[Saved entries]
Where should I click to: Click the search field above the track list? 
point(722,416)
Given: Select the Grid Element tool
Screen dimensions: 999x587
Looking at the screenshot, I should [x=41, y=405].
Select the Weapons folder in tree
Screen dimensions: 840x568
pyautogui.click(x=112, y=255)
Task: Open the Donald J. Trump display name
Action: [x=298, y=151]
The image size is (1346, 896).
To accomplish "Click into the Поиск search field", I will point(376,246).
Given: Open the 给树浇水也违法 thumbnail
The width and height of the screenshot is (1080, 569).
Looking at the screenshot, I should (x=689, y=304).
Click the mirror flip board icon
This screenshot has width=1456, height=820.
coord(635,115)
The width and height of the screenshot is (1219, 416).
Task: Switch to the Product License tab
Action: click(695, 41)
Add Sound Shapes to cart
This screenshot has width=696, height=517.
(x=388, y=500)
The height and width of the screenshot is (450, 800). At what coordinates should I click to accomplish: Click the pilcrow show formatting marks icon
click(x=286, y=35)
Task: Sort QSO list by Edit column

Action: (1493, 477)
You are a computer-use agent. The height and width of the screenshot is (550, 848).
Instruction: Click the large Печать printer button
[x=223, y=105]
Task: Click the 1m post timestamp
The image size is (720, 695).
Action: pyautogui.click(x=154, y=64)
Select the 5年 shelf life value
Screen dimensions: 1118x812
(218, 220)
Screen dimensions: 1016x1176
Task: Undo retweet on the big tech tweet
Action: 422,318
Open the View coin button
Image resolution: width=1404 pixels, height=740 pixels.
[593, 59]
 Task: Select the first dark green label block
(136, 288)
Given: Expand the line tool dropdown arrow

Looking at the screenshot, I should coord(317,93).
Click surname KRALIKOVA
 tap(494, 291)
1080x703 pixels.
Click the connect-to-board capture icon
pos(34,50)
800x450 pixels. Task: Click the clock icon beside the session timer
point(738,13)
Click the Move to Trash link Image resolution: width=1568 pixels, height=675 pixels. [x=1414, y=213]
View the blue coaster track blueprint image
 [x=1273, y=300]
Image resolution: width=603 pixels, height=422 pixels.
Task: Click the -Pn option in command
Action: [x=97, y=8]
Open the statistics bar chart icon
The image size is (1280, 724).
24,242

Problem description —
Your reply must contain each entry, reproduced exactly.

Written response —
Where should I click to: Click the search field above the track list? 
point(722,416)
Given: Select the Grid Element tool
Screen dimensions: 999x587
Looking at the screenshot, I should [x=41, y=405].
Select the Weapons folder in tree
Screen dimensions: 840x568
pyautogui.click(x=112, y=255)
Task: Open the Donald J. Trump display name
Action: [x=298, y=151]
The image size is (1346, 896).
To accomplish "Click into the Поиск search field", I will point(376,246).
Given: Open the 给树浇水也违法 thumbnail
The width and height of the screenshot is (1080, 569).
Looking at the screenshot, I should (x=689, y=304).
Click the mirror flip board icon
This screenshot has width=1456, height=820.
coord(635,115)
The width and height of the screenshot is (1219, 416).
Task: Switch to the Product License tab
Action: click(695, 41)
Add Sound Shapes to cart
This screenshot has width=696, height=517.
(x=388, y=500)
The height and width of the screenshot is (450, 800). At what coordinates should I click to accomplish: Click the pilcrow show formatting marks icon
click(x=286, y=35)
Task: Sort QSO list by Edit column

Action: (1493, 477)
You are a computer-use agent. The height and width of the screenshot is (550, 848).
Instruction: Click the large Печать printer button
[x=223, y=105]
Task: Click the 1m post timestamp
The image size is (720, 695).
Action: pyautogui.click(x=154, y=64)
Select the 5年 shelf life value
Screen dimensions: 1118x812
(218, 220)
Screen dimensions: 1016x1176
Task: Undo retweet on the big tech tweet
Action: 422,318
Open the View coin button
Image resolution: width=1404 pixels, height=740 pixels.
[593, 59]
 Task: Select the first dark green label block
(136, 288)
Given: Expand the line tool dropdown arrow

Looking at the screenshot, I should coord(317,93).
Click surname KRALIKOVA
 tap(494, 291)
1080x703 pixels.
Click the connect-to-board capture icon
pos(34,50)
800x450 pixels. Task: Click the clock icon beside the session timer
point(738,13)
Click the Move to Trash link Image resolution: width=1568 pixels, height=675 pixels. [x=1414, y=213]
View the blue coaster track blueprint image
 [x=1273, y=300]
Image resolution: width=603 pixels, height=422 pixels.
Task: Click the -Pn option in command
Action: [x=97, y=8]
Open the statistics bar chart icon
The image size is (1280, 724).
24,242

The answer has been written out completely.